### PODANY FRAGMENT
======
Cypryjski parlament odrzucił propozycję wprowadzenia podatku od oszczędności. Spośród 56 posłów 36 głosowało "przeciw", a 19 wstrzymało się od głosu. Jeden poseł był nieobecny. Oznacza to, że nikt nie głosował "za".

Jak poinformował wieczorem Europejski Bank Centralny w specjalnym oświadczeniu, Cypr nie zostanie porzucony w potrzebie. EBC będzie w dalszym ciągu zapewniał wsparcie finansowe dla zagrożonych banków cypryjskich - mimo że tamtejszy parlament odrzucił unijną ofertę pomocy.

"EBC potwierdza swoje zobowiązania do zapewnienia płynności cypryjskich finansów, w ramach istniejących przepisów" - napisano w oświadczeniu.

Wprowadzenie opłaty rząd w Nikozji wynegocjował z eurostrefą i Międzynarodowym Funduszem Walutowym.

Wcześniej opozycyjny parlamentarzysta Pambos Papageorgiou zapowiadał, że wniosek nie przejdzie.
"To zostało nam narzucone, myśmy tego nie chcieli i odrzucimy tę propozycję" - mówił poseł.

Reklama

Podatek miał przynieść 7 miliardów euro i uratować państwowe finanse, zwłaszcza że eurostrefa obiecała dodatkową pożyczkę w wysokości 10 miliardów. Teraz - jak twierdzą komentatorzy - negocjacje z pożyczkodawcami trzeba będzie rozpoczynać od nowa.

W ostatnich dniach na Cyprze odbywały się protesty. Demonstranci domagali się odrzucenia podatku.
Cypr należy do eurostrefy i w związku z niepewną sytuacją spada wartość euro. W stosunku do dolara euro jest najsłabsze od trzech miesięcy.

Rosja zadowolona z cypryjskiej decyzji

Rosja chwali Cypr za odrzucenie ustawy o jednorazowym opodatkowaniu depozytów bankowych. Wcześniej prezydent Władimir Putin ostrzegał, że w przypadku akceptacji tego pomysłu przez cypryjski parlament Moskwa będzie zmuszona zweryfikować swoje stosunki z Nikozją.

Według szacunków analityków, prawie 30 procent zagranicznych depozytów w cypryjskich bankach należy do Rosjan. Łącznie na prywatnych i firmowych kontach obywatele Federacji zdeponowali prawie 30 miliardów dolarów. W przypadku opodatkowania tych pieniędzy ich właściciele straciliby ponad 3 miliardy dolarów.
======
### LISTA WIERSZY
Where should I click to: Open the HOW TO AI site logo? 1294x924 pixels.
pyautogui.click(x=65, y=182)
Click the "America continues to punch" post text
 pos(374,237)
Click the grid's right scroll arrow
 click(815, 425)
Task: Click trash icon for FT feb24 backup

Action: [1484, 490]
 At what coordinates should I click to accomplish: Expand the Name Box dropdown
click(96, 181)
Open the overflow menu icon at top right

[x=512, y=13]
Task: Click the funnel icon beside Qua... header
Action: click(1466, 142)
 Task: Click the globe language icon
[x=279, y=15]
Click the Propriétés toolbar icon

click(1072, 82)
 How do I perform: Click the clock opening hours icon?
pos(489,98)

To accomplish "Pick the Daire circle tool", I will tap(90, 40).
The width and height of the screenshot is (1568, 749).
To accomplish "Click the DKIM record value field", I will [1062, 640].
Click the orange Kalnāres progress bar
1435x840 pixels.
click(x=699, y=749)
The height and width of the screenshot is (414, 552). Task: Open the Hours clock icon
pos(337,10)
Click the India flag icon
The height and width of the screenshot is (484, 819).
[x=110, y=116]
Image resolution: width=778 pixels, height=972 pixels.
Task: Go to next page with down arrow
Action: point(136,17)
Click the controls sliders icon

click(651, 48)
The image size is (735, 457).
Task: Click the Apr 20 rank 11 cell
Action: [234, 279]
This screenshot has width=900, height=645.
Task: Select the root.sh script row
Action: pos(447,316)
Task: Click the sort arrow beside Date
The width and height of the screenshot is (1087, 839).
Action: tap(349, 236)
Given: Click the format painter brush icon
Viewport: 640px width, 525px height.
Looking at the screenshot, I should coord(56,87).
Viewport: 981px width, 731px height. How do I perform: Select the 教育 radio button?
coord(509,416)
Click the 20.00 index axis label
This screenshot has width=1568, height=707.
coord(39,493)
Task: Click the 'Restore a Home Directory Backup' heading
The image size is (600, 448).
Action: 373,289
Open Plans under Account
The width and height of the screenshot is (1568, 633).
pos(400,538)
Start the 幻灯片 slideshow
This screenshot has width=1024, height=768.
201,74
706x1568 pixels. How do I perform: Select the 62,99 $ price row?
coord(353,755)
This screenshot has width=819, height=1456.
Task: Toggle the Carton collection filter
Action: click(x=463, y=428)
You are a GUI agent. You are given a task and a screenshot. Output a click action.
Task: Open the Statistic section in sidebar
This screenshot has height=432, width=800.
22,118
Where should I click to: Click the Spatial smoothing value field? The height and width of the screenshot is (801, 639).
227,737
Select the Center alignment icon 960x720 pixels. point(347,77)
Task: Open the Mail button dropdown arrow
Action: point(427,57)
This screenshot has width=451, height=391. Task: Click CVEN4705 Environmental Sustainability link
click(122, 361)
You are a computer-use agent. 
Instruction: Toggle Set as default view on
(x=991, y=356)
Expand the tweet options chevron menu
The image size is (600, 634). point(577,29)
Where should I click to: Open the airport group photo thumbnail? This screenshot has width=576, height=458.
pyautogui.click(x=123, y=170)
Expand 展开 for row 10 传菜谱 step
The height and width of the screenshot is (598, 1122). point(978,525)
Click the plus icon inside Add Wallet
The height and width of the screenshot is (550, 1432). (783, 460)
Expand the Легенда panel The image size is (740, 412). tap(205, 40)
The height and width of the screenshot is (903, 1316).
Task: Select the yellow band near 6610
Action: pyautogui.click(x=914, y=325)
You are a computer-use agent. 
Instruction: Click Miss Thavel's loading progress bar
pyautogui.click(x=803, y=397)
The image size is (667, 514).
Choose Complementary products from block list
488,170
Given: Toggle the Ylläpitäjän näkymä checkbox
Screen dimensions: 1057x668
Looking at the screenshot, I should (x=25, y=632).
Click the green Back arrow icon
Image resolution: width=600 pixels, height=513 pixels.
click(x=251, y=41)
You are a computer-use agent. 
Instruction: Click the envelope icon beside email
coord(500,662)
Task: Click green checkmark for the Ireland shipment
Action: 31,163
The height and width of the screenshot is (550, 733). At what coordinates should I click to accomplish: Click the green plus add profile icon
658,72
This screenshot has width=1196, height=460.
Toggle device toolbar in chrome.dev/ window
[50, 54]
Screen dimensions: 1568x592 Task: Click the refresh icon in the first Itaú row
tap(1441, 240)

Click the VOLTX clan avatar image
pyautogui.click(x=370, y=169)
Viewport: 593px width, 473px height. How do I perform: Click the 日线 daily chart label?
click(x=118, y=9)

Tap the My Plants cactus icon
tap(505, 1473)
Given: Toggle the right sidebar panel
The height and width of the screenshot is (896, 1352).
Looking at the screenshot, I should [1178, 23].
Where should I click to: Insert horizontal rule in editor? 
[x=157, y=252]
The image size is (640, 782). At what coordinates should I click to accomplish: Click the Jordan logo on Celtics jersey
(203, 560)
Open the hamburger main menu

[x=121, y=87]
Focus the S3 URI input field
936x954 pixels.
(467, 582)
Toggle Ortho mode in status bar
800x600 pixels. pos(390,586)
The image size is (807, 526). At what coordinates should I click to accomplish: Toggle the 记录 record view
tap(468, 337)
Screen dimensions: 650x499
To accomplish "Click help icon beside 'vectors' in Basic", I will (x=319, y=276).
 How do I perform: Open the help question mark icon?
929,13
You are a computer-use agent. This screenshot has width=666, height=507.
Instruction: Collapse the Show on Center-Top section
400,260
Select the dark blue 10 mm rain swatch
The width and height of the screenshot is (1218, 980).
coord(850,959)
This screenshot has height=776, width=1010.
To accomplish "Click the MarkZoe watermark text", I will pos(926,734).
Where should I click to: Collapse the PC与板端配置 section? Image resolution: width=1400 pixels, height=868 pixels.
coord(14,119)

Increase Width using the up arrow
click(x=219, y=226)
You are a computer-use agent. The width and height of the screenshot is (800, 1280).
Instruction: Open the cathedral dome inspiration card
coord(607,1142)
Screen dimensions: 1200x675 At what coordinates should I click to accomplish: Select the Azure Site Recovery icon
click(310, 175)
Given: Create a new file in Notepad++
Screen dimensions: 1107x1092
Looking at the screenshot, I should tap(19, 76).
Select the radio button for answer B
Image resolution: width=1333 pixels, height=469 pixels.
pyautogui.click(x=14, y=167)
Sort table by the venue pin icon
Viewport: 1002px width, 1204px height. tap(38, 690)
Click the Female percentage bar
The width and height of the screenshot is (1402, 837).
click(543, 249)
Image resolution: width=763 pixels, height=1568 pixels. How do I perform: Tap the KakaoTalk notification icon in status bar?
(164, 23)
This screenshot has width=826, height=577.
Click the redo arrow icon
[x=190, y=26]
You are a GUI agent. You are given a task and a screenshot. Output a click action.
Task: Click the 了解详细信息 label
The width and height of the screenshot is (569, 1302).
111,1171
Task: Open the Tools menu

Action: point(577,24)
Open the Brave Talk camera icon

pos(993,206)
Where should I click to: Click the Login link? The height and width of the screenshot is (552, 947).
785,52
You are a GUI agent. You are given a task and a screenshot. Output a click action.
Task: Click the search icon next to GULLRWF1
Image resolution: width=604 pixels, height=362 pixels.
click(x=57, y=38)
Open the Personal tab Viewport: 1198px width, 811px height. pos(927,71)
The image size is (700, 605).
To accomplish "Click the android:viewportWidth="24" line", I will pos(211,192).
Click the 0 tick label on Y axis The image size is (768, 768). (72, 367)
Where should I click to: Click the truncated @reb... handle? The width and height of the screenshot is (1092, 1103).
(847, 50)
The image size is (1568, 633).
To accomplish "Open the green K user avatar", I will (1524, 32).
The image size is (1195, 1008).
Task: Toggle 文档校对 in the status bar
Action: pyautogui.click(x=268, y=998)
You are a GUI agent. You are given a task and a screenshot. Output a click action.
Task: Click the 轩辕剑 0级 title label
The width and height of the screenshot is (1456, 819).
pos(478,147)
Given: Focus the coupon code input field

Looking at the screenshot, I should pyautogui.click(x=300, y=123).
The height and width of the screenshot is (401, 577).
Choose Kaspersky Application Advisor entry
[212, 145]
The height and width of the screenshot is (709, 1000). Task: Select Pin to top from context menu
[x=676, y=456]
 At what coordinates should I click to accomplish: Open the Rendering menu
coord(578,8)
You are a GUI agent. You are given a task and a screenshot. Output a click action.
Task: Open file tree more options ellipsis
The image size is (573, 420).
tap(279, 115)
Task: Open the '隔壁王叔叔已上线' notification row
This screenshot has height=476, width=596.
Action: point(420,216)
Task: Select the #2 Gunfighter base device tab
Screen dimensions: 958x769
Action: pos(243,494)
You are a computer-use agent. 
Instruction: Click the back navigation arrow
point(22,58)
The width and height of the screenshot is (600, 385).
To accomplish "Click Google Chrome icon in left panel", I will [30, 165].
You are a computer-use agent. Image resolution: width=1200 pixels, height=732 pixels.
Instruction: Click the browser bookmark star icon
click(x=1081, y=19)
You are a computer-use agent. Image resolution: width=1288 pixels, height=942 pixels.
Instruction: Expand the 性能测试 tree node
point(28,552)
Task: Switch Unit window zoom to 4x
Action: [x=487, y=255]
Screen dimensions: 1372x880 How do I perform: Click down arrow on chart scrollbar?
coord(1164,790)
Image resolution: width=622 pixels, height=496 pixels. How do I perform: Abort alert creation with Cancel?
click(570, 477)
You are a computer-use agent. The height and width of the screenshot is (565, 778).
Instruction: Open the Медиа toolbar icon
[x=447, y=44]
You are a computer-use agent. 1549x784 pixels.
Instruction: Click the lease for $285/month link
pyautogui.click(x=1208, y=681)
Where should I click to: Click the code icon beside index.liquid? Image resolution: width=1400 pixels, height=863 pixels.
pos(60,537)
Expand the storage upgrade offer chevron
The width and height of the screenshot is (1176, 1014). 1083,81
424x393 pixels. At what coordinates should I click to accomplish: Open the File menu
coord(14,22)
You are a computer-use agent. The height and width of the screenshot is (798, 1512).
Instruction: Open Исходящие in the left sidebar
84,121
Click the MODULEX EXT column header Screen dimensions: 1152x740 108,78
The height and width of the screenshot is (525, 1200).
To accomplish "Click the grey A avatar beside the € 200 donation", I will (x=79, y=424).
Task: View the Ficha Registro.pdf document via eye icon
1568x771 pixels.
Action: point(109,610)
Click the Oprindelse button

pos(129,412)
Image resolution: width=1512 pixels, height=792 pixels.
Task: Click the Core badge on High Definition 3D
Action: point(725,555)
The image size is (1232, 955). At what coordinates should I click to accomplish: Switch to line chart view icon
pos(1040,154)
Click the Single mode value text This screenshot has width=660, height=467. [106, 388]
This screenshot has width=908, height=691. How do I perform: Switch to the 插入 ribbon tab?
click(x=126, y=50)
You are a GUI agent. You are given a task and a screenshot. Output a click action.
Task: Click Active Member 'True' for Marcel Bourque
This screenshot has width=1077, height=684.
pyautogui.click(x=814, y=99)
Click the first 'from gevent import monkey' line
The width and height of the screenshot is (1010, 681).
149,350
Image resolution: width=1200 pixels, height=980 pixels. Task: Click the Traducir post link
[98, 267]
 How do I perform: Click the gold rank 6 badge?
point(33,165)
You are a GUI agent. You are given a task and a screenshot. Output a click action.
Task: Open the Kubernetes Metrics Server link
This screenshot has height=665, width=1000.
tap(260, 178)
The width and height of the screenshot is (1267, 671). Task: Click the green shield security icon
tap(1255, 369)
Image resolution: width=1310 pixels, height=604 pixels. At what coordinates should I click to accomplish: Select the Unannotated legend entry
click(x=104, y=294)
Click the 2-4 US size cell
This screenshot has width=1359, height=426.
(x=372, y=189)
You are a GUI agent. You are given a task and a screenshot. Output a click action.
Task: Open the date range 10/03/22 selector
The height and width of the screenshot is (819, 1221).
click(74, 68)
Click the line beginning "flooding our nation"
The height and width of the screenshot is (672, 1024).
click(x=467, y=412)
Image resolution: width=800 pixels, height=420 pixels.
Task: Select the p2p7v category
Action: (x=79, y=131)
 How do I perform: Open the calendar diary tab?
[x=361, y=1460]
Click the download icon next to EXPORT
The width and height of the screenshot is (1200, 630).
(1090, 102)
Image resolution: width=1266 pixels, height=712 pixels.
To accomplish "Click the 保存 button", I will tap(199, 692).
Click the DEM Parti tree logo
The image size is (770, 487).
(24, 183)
======
### POLECENIE A
Ilu posłów wstrzymało się od głosu w głosowaniu opisanym w artykule o cypryjskim podatku od oszczędności?
### POLECENIE B
Kontynuuj artykuł o cypryjskim podatku od oszczędności, zaczynając po jego ostatnim zdaniu.
Wiersze nie są potrzebne do wykonania zadań.

### OCZEKIWANA ODPOWIEDŹ A
Od głosu wstrzymało się 19 posłów.

### OCZEKIWANA ODPOWIEDŹ B
„To konfiskata cudzych pieniędzy” - tak nazwał propozycję wprowadzenia podatku premier Rosji Dmitrij Miedwiediew. Natomiast prezydent Władimir Putin zapowiedział, że nigdy nie zaakceptuje takiej decyzji i będzie zmuszony zweryfikować dotychczasowe kontakty Rosji z Cyprem.

Rosyjscy komentatorzy uważają, że władze w Nikozji uratowały dobrą reputację swojego systemu bankowego.

Cypr będzie prosił Rosję o wsparcie finansowe

W środę w Moskwie mają rozmawiać ministrowie finansów: Rosji - Anton Siłuanow i Cypru - Michael Sarris.

W trakcie spotkania zostanie poruszona kwestia przedłużenia terminów spłaty kredytu, udzielonego Cyprowi przez Rosję. W 2011 roku władze, w Nikozji pożyczyły od rosyjskiego rządu 2,5 miliarda euro. Pierwsza rata powinna zostać spłacona w 2016 roku. Cypr chce prosić o przesunięcie tego terminu.

Jednak według ekspertów, ważniejsze jest dla Cypru uzyskanie zapewnienia, że Moskwa nadal chce inwestować na wyspie Afrodyty. Cypryjski rząd ma kilka propozycji, ale na razie nie ujawnia ich szczegółów. Można jedynie spekulować, że chodzi o wydobycie gazu z dna Morza Śródziemnego. Taką współpracą w przeszłości zainteresowany był Gazprom. Koncern nawet zaoferował daleko idąca pomoc finansową dla cypryjskich banków.